Majelis Hakim Ragukan Keterangan Saksi Terkait, Pencairan Dana 9 Milyard Di Bank BCA

Kamis | 10/03/2019 WIB Last Updated 2019-10-03T01:19:54Z
Surabaya -  Sidang lanjutan, perkara penipuan yang dituduhkan terhadap Didik Hermadi sebagai terdakwa memasuki agenda keterangan saksi. Damang selaku,Jaksa Penuntut Umum dari Kejaksaan Negeri Surabaya, tampak menghadirkan Muji Astuti selaku, legal hukum dari perbankan.

Adapun, dalam keterangan yang disampaikan Muji Astuti dihadapan Dede Suryaman selaku, Majelis Hakim, berupa, agunan yang diajukan terdakwa melalui kantor cabang BCA bila kewenangan nya melebihi maka proses yang menindak lanjuti Kanwil BCA.
" Secara prosedural yang diajukan terdakwa memenuhi syarat namun, pengajuan pinjaman diatas 10 Milyard sehingga Kanwil BCA mengajukan persyaratan ke appraisal," ucapnya.

Masih menurut saksi, " pengajuan terdakwa sebesar 13 milyar namun, ditindak lanjuti berupa pencairan dengan penurunan grade sebesar Rp.9 Milyar," bebernya.

Atas keterangan saksi maka Majelis Hakim memiliki keraguan atas keterangan yang disampaikan saksi. Adapun keraguan Majelis Hakim yaitu, mengapa secara prosedural terdakwa memenuhi persyaratan namun, grade pinjaman menurun sehingga pencairan  terealisasi hanya sebesar Rp. 9 Milyar dari pengajuan pinjaman sebesar Rp.13 Milyard.

Keraguan lainnya, Majelis Hakim juga menyoal surat agunan terdakwa secara prosedural memenuhi syarat lalu setelah pencairan agunan pihak debitur ada keterlambatan pembayaran serta timbul hubungan hukum berupa, sertifikat masih tahap proses balik nama dan objek yang di agunkan tidak bisa dilelang karena bahwa sertifikat objek agunan terdapat perjanjian pembelian kembali ( buy back) pembeli.

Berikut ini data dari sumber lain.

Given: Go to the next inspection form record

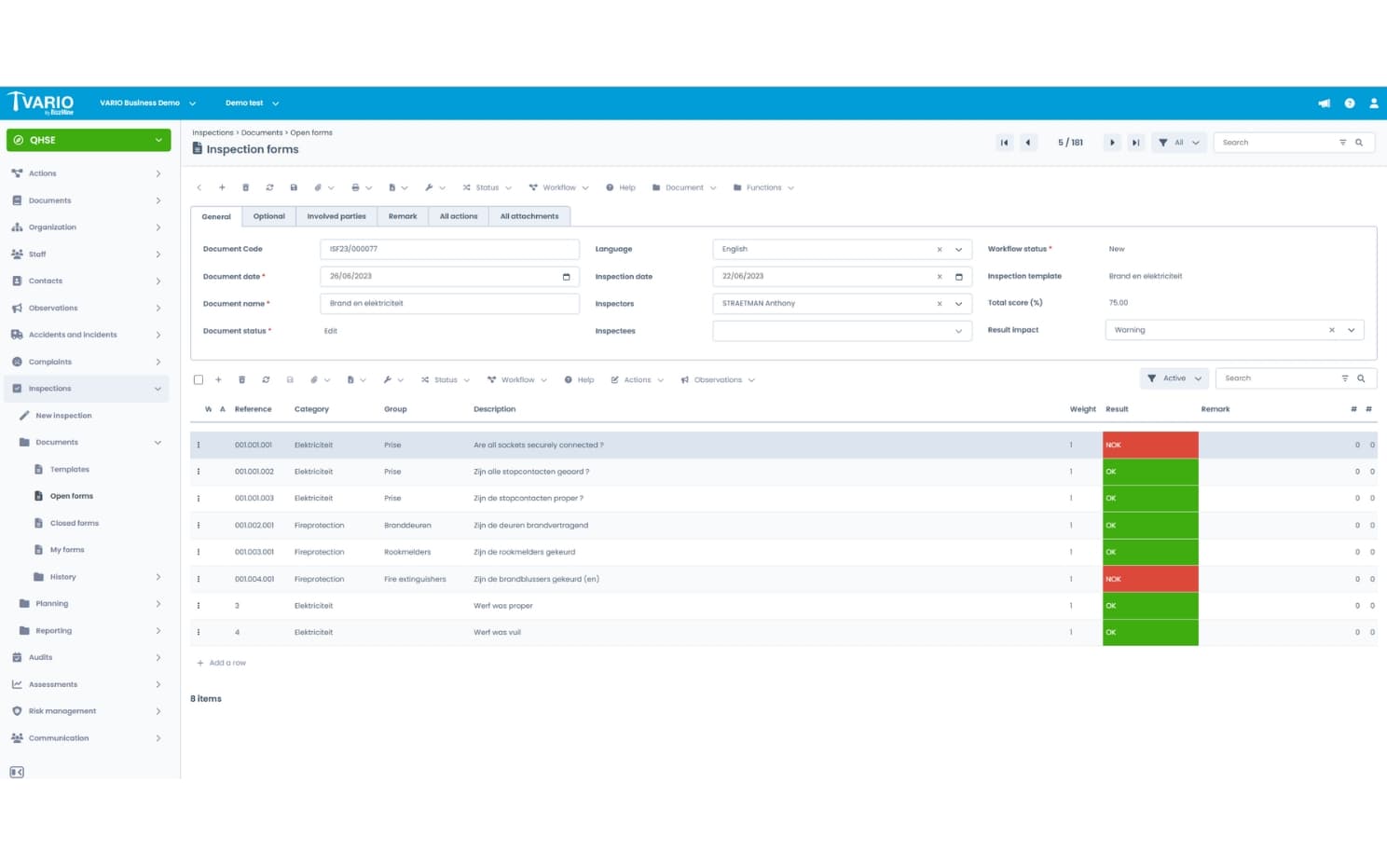Looking at the screenshot, I should click(1111, 143).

Berdasarkan, hal tersebut Majelis Hakim katakan, dimana tingkat kehati-hatian pihak bank BCA ?, gumamnya.

Lebih lanjut, Majelis Hakim merasa tergelitik bahwa, dinamika proses kredit secara formal objek agunan milik terdakwa namun, domainnya menjadi berbeda karena dalam sertifikat agunan terdapat perjanjian buy back antara pemilik lama dengan pembeli ( terdakwa).
" Klausul perjanjian buy back pemilik lama diberi kesempatan kepada pembeli guna membeli kembali dalam tempo kurun waktu setahun, dengan timbulnya klausul tersebut, pihak bank BCA tidak memiliki kekuatan menjual (lelang) karena ada masalah perjanjian buy back,"  ucapnya.

Majelis Hakim pun, kembali mempertanyakan pengetahuan saksi tentang Undang-Undang hak tanggungan.

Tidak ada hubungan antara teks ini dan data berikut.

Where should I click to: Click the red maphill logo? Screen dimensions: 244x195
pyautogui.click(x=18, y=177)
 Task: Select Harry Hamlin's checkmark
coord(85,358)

Di kesempatan tersebut, saksi mengatakan, ia baru ketahui pada medio Desember pihak bank BCA tidak bisa melakukan lelang karena pemilik lama melalui laporannya ke Polda metro jaya maka objek telah diblokir.

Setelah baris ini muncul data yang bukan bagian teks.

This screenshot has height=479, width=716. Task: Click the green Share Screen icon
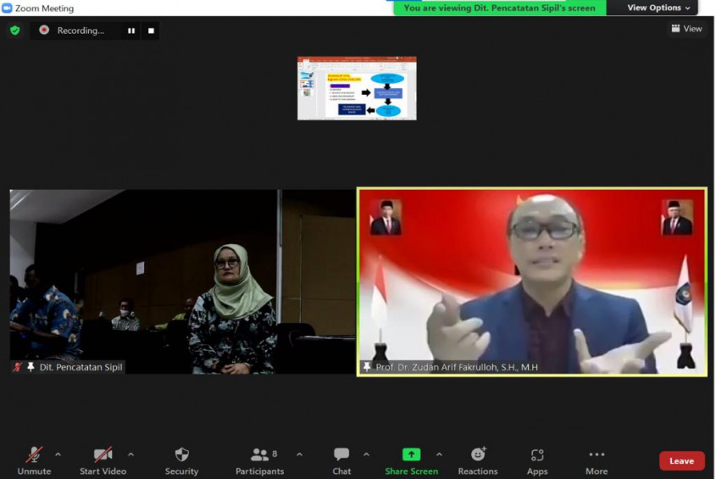(411, 454)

Perlu diketahui, Didik Permadi (terdakwa) yang nota bene  pelaku usaha jualan pulsa telah melakukan pembelian objek tanah dan bangunan yang terletak di Jalan Kebagusan Dalam I Jaksel, terhadap Puspa Dewi Safat.

Pada medio September 2011 , terdakwa melalui kantor cabang bank BCA mengajukan pinjaman kredit sebesar Rp.13 Milyar. Sehubungan pinjaman melebihi Kewenangan maka kantor cabang BCA Rungkut Surabaya, diambil alih oleh Kanwil BCA melakukan proses guna menindak lanjuti.

Sesuai tim appraisal yang ditunjuk BCA, pengajuan pinjaman terdakwa sebesar Rp 13 Milyard oleh Kanwil BCA disetujui namun, grade pinjaman menurun yaitu sebesar Rp.9 Milyard.

Paska pencairan, pada medio Desember 2011 pihak bank BCA tidak bisa melakukan lelang objek yang diagunkan. Pasalnya, bank BCA terbentur oleh perjanjian buy back antara  terdakwa dengan  Puspa Dewi Safat (pemilik objek).

Atas perbuatan terdakwa sebagaimana diatur dan diancam pidana dalam pasal 378 KUHP.       MET.